The exhibit is a joint effort of the Philadelphia Museum of Art and the Museo del Palacio de Bellas Artes in Mexico City. Curators from both institutions are working together to allow visitors to more fully appreciate the tremendous artwork borne out of adversity and political and social turmoil. Dafne Cruz Porcini is serving as curator from Museo del Palacio Bellas Artes.
According to MexicanHistory.org, one of the most famous episodes of the Mexican Revolution occurred on March 6, 1911, when Pancho Villa and his men rode into battle with federal forces claiming “Viva la revolucion!”
The site claims that as many as 2 million people are estimated to have died in the decades of internecine conflict that followed. But as equally important as the fighting itself was the cultural masterworks that came of it.
Some of Rivera’s most famous works are warehoused inside the Museo del Palacio Bellas Artes.
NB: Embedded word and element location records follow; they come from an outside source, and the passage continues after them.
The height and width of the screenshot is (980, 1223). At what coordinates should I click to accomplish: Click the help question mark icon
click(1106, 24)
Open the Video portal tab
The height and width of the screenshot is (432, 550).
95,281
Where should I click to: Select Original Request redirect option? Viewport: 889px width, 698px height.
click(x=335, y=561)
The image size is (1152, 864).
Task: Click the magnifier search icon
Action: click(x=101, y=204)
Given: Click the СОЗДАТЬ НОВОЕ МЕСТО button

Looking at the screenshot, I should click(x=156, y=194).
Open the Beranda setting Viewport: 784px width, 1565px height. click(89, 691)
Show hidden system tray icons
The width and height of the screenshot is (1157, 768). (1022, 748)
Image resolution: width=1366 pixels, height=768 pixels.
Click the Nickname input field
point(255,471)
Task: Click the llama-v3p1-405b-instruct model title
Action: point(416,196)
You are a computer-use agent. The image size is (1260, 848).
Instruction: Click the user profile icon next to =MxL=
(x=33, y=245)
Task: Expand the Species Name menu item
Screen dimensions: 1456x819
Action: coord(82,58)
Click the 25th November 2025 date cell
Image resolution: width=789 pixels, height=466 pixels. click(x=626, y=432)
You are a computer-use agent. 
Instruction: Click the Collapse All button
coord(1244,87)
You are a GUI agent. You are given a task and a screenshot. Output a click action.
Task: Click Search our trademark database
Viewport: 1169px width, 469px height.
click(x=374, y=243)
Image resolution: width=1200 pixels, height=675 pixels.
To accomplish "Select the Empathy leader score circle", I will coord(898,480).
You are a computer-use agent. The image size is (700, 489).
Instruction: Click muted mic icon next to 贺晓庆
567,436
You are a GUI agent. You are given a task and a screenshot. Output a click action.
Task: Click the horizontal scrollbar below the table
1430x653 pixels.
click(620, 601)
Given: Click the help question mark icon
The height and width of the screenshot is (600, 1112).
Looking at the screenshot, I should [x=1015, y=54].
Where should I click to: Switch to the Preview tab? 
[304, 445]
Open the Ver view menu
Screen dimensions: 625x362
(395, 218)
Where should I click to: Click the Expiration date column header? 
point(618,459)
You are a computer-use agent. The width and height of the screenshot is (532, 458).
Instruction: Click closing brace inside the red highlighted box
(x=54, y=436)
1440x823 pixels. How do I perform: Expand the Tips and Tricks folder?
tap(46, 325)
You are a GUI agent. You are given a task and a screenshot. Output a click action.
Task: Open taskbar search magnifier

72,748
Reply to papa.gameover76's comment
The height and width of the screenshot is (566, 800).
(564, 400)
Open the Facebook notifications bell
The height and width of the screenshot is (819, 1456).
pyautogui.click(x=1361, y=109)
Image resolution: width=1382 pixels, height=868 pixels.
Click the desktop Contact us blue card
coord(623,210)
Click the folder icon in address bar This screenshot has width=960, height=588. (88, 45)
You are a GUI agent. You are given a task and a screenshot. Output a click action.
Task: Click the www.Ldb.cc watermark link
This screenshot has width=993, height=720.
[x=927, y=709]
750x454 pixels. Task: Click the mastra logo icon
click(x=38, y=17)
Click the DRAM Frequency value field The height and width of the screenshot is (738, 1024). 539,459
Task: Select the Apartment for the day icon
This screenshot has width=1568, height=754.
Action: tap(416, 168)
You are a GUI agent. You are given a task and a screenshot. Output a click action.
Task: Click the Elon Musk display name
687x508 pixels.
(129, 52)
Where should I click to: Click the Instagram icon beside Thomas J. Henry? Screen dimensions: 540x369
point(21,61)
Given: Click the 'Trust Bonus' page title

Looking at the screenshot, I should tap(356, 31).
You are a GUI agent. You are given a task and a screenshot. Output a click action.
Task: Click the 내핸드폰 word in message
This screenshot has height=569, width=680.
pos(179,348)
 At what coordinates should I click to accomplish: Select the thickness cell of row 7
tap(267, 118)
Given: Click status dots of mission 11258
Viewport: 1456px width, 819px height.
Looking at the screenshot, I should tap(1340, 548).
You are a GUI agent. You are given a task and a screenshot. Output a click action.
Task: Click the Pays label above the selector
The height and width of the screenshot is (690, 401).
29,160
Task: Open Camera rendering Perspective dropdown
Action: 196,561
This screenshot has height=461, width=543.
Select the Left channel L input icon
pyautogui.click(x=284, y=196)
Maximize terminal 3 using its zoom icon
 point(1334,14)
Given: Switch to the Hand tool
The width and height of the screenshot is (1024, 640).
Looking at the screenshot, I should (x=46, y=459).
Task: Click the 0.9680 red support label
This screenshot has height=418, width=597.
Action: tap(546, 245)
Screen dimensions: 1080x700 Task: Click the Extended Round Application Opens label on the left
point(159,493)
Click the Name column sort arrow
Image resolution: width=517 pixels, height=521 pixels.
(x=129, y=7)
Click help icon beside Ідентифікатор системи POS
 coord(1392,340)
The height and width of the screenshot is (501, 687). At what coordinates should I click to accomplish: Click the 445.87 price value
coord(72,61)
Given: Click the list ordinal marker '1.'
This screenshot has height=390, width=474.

Rivera and Kahlo, who were sympathetic to unionized labor and reflected as much in their art, often incorporated their political beliefs into their art. Several of his works even include representations of Lenin and other communist figureheads like Trotsky.
Rivera and Kahlo made several visits to New York, where many of their works remain on display today.
Because many of the murals are themselves painted into the sides of buildings all throughout Mexico City and cannot physically be removed, much of what will be on display in Philadelphia will be paintings and prints as well as broadsheets of many of the murals.
It is a case study in how social change is as much about its ideals as it is its own representation.